Le Gabon, dont les forêts tropicales couvrent environ 88 % du territoire national, est tenu, conformément à l’article 6 de la CDB, d’élaborer et de mettre à jour sa stratégie nationale de biodiversité. Le document révisé doit désormais s’aligner sur les 23 cibles du Cadre mondial de la biodiversité de Kunming Montréal (CMB-KM), adopté en décembre 2022 et couvrant la période 2022-2030.

Une centaine de parties prenantes mobilisées

L’atelier réunira environ cent participants issus des administrations publiques, des institutions du système des Nations Unies et des organisations non gouvernementales. Onze ministres ou leurs représentants sont attendus, parmi lesquels ceux en charge des Eaux et Forêts, de la Pêche, de l’Agriculture, de l’Économie et des Finances, du Pétrole et du Gaz ou encore des Mines, aux côtés de la gouverneure de l’Estuaire.

Cinquante-trois structures administratives, cinq agences onusiennes dont le PNUD, la FAO, l’UNESCO et l’OMS, ainsi que onze ONG parmi lesquelles le WWF, Brainforest ou The Nature Conservancy, complètent la liste des participants attendus. Les travaux alterneront séances plénières et ateliers en groupes, avec un examen section par section du document.
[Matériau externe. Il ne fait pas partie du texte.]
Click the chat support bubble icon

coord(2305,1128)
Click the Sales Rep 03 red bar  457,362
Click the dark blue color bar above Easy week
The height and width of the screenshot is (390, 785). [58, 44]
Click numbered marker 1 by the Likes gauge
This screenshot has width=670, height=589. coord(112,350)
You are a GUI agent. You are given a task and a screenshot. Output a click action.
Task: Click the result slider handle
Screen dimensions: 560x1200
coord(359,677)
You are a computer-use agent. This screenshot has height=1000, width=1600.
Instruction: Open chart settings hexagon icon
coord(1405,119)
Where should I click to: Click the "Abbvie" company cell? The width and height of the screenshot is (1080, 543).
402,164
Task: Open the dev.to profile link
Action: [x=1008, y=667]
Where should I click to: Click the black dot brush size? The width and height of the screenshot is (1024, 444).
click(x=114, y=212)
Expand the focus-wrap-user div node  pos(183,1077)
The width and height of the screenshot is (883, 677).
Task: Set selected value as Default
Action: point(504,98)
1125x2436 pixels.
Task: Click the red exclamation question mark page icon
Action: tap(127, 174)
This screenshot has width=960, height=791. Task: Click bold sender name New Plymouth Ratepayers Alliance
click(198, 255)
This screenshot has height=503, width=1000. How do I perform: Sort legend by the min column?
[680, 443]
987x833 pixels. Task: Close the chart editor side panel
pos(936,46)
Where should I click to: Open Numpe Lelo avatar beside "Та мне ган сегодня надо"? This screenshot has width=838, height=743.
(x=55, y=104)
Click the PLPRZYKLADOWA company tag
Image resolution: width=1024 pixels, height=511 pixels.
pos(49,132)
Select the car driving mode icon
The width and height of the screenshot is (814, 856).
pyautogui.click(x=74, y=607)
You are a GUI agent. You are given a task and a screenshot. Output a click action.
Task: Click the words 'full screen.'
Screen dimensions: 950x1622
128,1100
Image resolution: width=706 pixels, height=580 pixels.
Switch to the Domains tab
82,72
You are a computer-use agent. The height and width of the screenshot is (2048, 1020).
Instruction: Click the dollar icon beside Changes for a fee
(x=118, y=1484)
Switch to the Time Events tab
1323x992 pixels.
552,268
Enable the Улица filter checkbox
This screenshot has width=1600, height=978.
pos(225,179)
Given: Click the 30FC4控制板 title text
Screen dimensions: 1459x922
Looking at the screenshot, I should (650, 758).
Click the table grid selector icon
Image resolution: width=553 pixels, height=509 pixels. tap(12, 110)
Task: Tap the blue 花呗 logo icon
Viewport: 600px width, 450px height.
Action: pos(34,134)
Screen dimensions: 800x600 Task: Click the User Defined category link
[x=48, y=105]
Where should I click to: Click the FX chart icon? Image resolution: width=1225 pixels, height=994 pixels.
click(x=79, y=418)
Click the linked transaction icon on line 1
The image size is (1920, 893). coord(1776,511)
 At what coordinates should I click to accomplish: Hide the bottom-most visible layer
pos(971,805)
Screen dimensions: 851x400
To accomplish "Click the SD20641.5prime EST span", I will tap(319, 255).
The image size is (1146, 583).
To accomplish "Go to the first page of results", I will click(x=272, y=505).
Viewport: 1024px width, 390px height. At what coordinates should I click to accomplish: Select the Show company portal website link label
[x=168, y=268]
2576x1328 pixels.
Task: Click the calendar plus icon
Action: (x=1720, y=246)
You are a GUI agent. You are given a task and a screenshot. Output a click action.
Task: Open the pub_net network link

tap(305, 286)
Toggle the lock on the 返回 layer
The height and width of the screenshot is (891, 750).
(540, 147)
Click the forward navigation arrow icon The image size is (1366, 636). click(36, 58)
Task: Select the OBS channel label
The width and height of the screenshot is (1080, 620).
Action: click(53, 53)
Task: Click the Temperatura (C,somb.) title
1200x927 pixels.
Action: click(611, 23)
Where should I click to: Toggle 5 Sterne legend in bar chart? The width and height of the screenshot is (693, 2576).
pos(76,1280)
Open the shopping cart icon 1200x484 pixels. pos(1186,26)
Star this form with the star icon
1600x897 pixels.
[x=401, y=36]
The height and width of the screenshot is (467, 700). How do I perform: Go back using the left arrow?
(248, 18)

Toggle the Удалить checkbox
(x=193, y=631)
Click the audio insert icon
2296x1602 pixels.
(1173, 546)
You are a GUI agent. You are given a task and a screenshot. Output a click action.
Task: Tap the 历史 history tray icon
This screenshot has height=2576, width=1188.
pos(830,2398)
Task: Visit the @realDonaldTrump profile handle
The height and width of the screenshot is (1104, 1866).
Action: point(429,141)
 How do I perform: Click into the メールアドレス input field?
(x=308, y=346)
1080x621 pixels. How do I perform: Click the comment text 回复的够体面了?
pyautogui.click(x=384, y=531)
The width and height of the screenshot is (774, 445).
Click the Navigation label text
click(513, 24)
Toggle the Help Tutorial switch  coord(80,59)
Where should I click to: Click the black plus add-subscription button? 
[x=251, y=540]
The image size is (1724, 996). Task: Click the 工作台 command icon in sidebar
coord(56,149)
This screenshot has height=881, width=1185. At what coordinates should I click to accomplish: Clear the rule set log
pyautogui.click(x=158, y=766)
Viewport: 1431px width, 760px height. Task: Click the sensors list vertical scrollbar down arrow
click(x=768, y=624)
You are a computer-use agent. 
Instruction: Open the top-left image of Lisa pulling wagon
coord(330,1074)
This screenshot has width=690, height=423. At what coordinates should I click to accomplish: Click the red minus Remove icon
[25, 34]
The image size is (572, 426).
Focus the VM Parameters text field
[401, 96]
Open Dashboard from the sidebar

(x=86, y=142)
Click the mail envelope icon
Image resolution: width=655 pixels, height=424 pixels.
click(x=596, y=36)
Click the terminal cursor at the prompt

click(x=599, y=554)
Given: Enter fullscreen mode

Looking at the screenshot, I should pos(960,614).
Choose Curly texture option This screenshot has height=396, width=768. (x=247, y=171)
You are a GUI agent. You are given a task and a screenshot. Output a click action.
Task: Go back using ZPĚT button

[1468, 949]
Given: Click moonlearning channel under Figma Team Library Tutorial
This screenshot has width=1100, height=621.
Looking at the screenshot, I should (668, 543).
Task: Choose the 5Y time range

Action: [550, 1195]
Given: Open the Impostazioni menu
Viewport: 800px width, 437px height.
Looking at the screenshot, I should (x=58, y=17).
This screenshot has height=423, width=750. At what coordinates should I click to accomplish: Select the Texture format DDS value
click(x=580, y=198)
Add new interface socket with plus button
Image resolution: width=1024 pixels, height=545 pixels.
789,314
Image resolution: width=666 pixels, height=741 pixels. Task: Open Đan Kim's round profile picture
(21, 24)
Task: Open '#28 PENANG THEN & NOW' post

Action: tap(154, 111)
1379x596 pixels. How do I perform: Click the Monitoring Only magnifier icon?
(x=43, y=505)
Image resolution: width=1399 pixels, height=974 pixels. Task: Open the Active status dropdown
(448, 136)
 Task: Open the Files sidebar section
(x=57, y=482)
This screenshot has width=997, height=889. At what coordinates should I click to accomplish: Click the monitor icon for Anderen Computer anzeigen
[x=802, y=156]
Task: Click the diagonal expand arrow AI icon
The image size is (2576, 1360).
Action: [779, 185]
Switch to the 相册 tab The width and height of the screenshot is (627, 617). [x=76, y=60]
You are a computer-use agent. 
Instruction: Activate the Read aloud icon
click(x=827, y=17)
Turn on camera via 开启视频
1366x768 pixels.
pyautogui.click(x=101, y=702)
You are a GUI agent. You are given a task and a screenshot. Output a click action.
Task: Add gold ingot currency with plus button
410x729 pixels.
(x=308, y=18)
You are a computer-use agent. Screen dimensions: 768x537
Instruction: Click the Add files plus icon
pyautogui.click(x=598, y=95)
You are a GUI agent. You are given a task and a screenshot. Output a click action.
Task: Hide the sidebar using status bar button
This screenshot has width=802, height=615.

Objectifs et livrables attendus

Les échanges viseront à recueillir les amendements des parties prenantes, à vérifier l’alignement effectif des cibles nationales avec celles du CMB-KM en tenant compte des spécificités économiques, culturelles et sociales du pays, et à formuler des recommandations pour l’adoption politique du document.

L’atelier bénéficie de l’appui technique et financier du Seed Fund et de WWF Gabon, partenaires historiques du Gabon dans la mise en œuvre de ses engagements au titre de la Convention sur la Diversité Biologique.

Trois livrables sont attendus à l’issue des deux jours de travaux : un rapport général de l’atelier, le document SPANB validé techniquement, et une feuille de route précisant les étapes de validation politique et de transmission au Secrétariat exécutif de la CDB.